FATF Recommendation 15 forms the international baseline, and Korea's FIU has adopted its requirements directly into the domestic VASP registration framework. The Travel Rule data threshold – the minimum transfer value that triggers the obligation – is set domestically; operators should confirm the current figure with KoFIU rather than relying on any published approximation.
Customer due diligence under the SFIA requires real-name verification for all domestic users. The real-name account system means that a Korean user's exchange account must be linked to a verified bank account in the same name. Pseudonymous or anonymous accounts are not permitted for domestic VASP services. For an inbound operator, this directly constrains the onboarding architecture: the business must integrate with the Korean banking system, not merely maintain a global KYC database.

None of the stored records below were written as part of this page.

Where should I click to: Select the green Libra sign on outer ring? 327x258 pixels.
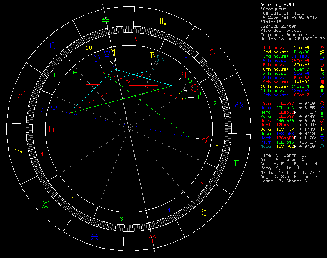click(x=104, y=20)
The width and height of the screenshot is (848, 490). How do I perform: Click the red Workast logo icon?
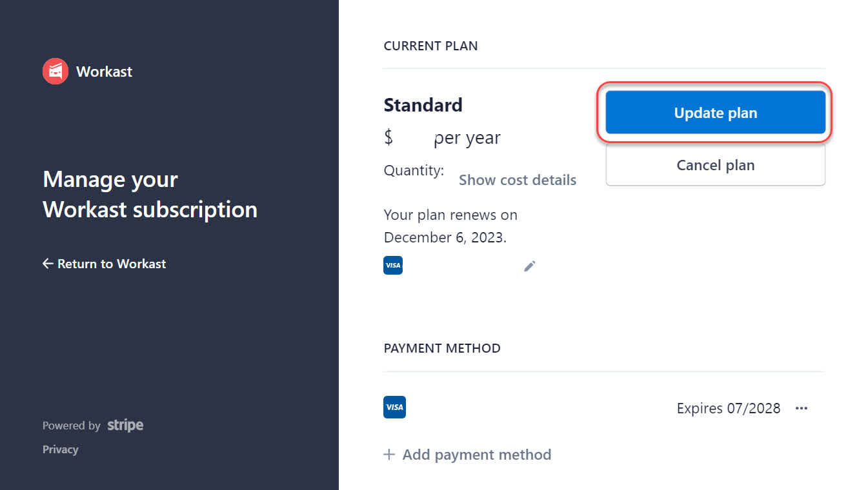pos(56,72)
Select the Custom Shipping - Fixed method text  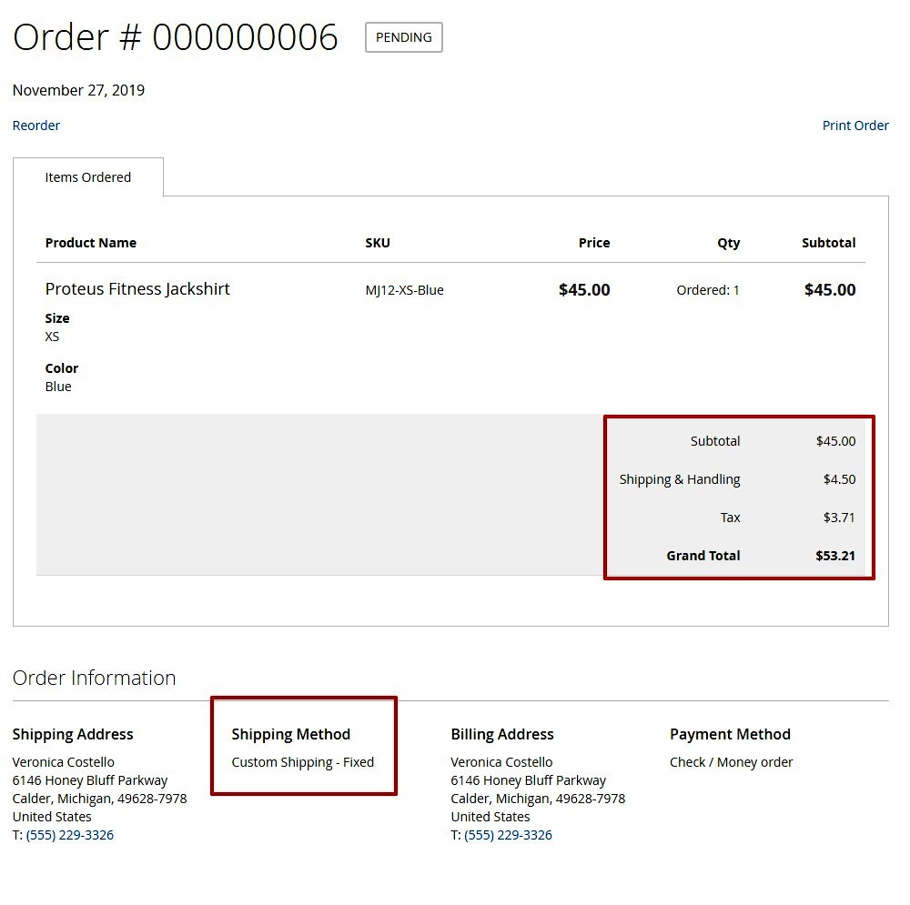(x=302, y=762)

Suspicious transaction reporting runs to KoFIU. VASPs must maintain AML compliance officers and submit STRs within the timeframe the FIU specifies. The User Protection Act adds a supplementary layer: VASPs must monitor for abnormal trading patterns and report market-manipulation concerns to the FSC.
Operators we advise with multi-jurisdiction VASP programmes regularly find that the Korean Travel Rule implementation is among the stricter ones, particularly on the threshold for counterparty due diligence at unhosted wallets. Building the compliance infrastructure to satisfy KoFIU's expectations from the outset is materially cheaper than retrofitting it after registration.
How does South Korean banking and tax interact with the VASP licence?
The real-name account requirement creates a structural dependency on Korean bank cooperation that no amount of offshore structuring can remove. A VASP that cannot obtain a real-name account arrangement cannot lawfully serve Korean retail users, regardless of its licensing status elsewhere. The FSC has signalled that this requirement is a feature, not a gap – it creates a direct link between the financial system and every registered VASP's customer activity.
Tax treatment of virtual asset income in South Korea has been subject to sustained legislative development. Korea's tax authority has brought virtual asset gains within the income tax regime, and withholding and reporting obligations apply to registered VASPs as payment intermediaries. The applicable regime for a foreign entity operating through a Korean registered subsidiary differs from that applicable to a direct cross-border service, and the distinction has banking consequences: a Korean subsidiary will hold its own tax identification and banking relationships, while a direct cross-border service may trigger withholding at the bank level.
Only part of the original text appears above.